Work item: The answer must be every line of the data that holds the word "will".
Dataset START
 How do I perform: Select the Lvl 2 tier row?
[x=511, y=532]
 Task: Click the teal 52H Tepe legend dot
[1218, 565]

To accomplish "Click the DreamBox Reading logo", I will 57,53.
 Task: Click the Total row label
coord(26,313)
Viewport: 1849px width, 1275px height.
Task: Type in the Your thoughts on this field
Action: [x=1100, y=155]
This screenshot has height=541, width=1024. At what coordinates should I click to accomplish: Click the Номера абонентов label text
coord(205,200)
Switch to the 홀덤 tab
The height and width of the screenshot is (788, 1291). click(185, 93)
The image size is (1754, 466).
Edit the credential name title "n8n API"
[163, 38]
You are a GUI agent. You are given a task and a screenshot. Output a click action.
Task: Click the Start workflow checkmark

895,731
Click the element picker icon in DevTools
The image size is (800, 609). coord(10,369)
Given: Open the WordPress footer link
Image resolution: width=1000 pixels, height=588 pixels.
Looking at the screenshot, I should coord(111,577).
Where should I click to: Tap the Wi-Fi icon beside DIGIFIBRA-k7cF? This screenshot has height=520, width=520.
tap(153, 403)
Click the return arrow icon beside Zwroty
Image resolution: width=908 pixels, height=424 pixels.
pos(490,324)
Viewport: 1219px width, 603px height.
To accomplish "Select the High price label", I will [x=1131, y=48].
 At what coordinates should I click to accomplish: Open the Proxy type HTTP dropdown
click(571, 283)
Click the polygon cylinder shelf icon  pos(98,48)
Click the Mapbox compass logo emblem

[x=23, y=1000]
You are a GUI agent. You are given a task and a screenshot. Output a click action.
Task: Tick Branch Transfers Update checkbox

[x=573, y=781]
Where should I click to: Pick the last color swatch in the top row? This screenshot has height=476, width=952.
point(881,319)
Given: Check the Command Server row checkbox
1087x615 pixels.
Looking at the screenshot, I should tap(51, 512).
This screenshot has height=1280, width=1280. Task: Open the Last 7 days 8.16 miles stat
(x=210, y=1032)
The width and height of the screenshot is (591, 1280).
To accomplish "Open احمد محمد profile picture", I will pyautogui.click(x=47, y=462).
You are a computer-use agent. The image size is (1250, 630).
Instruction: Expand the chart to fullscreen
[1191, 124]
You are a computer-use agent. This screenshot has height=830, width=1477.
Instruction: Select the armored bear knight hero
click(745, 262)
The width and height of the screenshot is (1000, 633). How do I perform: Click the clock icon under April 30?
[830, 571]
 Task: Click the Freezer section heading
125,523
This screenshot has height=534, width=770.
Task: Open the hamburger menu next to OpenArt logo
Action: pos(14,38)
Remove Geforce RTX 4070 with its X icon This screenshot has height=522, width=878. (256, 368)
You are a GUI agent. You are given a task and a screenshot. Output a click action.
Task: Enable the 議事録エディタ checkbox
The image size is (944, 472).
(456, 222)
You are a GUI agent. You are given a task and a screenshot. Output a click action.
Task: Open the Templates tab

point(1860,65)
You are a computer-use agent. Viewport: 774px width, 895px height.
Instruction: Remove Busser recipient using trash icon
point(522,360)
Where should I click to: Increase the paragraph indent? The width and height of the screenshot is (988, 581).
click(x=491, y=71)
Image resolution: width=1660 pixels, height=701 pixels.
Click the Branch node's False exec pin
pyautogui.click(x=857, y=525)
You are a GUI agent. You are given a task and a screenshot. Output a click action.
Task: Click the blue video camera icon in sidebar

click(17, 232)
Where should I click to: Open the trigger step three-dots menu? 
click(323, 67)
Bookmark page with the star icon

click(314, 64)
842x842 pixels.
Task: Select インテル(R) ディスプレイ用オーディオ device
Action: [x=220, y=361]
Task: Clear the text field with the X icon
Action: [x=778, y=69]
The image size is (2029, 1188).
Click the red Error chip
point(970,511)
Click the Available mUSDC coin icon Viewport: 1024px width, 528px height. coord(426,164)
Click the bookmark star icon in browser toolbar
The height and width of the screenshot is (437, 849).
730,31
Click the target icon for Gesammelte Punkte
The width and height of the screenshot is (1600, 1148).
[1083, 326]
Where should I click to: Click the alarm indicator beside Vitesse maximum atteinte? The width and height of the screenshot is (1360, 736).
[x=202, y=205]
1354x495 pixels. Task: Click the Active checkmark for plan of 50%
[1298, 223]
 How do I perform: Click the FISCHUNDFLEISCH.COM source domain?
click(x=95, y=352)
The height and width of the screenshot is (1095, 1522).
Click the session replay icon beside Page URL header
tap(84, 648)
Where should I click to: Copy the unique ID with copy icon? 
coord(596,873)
Dataset END
Response below:
To accomplish "Click the DreamBox Reading logo", I will 57,53.
To accomplish "Select the High price label", I will [x=1131, y=48].
To accomplish "Open احمد محمد profile picture", I will pyautogui.click(x=47, y=462).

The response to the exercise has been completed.